(Données extraites d'une collection)
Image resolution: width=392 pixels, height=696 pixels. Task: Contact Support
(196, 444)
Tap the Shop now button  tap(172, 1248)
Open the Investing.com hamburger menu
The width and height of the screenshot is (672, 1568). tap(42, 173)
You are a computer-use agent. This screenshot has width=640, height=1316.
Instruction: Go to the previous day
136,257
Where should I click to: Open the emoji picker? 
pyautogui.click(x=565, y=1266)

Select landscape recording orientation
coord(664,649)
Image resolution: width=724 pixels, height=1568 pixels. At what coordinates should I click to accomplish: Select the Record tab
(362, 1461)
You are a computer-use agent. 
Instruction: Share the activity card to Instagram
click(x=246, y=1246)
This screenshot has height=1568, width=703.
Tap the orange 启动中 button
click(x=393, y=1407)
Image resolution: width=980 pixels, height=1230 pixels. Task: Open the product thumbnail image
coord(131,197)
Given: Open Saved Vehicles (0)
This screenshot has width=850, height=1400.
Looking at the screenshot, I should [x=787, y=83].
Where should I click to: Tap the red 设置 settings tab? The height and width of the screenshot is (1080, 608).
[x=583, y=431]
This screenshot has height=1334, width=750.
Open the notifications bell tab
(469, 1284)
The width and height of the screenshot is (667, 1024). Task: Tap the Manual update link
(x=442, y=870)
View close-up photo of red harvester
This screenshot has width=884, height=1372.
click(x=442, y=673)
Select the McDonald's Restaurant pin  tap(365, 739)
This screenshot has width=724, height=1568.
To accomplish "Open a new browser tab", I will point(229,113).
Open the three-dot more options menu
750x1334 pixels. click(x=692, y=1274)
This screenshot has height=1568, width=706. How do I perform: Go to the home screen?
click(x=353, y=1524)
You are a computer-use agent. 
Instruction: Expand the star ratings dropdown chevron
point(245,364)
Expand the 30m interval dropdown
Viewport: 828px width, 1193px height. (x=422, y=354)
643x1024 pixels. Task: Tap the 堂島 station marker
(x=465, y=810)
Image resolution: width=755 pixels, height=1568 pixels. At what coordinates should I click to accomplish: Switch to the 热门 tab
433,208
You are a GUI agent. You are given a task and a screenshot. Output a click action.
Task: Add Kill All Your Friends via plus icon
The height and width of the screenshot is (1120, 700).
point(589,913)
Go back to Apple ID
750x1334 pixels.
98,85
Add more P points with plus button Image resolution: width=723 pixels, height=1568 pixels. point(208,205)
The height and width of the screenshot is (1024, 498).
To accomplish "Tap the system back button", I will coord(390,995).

Consigne
Recopiez à l'identique chacune des lignes des enregistrements ci-dessus, du début à la fin et sans rien modifier.

Réponse rédigée
Image resolution: width=392 pixels, height=696 pixels. Task: Contact Support
(196, 444)
Tap the Shop now button  tap(172, 1248)
Open the Investing.com hamburger menu
The width and height of the screenshot is (672, 1568). tap(42, 173)
You are a computer-use agent. This screenshot has width=640, height=1316.
Instruction: Go to the previous day
136,257
Where should I click to: Open the emoji picker? 
pyautogui.click(x=565, y=1266)

Select landscape recording orientation
coord(664,649)
Image resolution: width=724 pixels, height=1568 pixels. At what coordinates should I click to accomplish: Select the Record tab
(362, 1461)
You are a computer-use agent. 
Instruction: Share the activity card to Instagram
click(x=246, y=1246)
This screenshot has height=1568, width=703.
Tap the orange 启动中 button
click(x=393, y=1407)
Image resolution: width=980 pixels, height=1230 pixels. Task: Open the product thumbnail image
coord(131,197)
Given: Open Saved Vehicles (0)
This screenshot has width=850, height=1400.
Looking at the screenshot, I should [x=787, y=83].
Where should I click to: Tap the red 设置 settings tab? The height and width of the screenshot is (1080, 608).
[x=583, y=431]
This screenshot has height=1334, width=750.
Open the notifications bell tab
(469, 1284)
The width and height of the screenshot is (667, 1024). Task: Tap the Manual update link
(x=442, y=870)
View close-up photo of red harvester
This screenshot has width=884, height=1372.
click(x=442, y=673)
Select the McDonald's Restaurant pin  tap(365, 739)
This screenshot has width=724, height=1568.
To accomplish "Open a new browser tab", I will point(229,113).
Open the three-dot more options menu
750x1334 pixels. click(x=692, y=1274)
This screenshot has height=1568, width=706. How do I perform: Go to the home screen?
click(x=353, y=1524)
You are a computer-use agent. 
Instruction: Expand the star ratings dropdown chevron
point(245,364)
Expand the 30m interval dropdown
Viewport: 828px width, 1193px height. (x=422, y=354)
643x1024 pixels. Task: Tap the 堂島 station marker
(x=465, y=810)
Image resolution: width=755 pixels, height=1568 pixels. At what coordinates should I click to accomplish: Switch to the 热门 tab
433,208
You are a GUI agent. You are given a task and a screenshot. Output a click action.
Task: Add Kill All Your Friends via plus icon
The height and width of the screenshot is (1120, 700).
point(589,913)
Go back to Apple ID
750x1334 pixels.
98,85
Add more P points with plus button Image resolution: width=723 pixels, height=1568 pixels. point(208,205)
The height and width of the screenshot is (1024, 498).
To accomplish "Tap the system back button", I will coord(390,995).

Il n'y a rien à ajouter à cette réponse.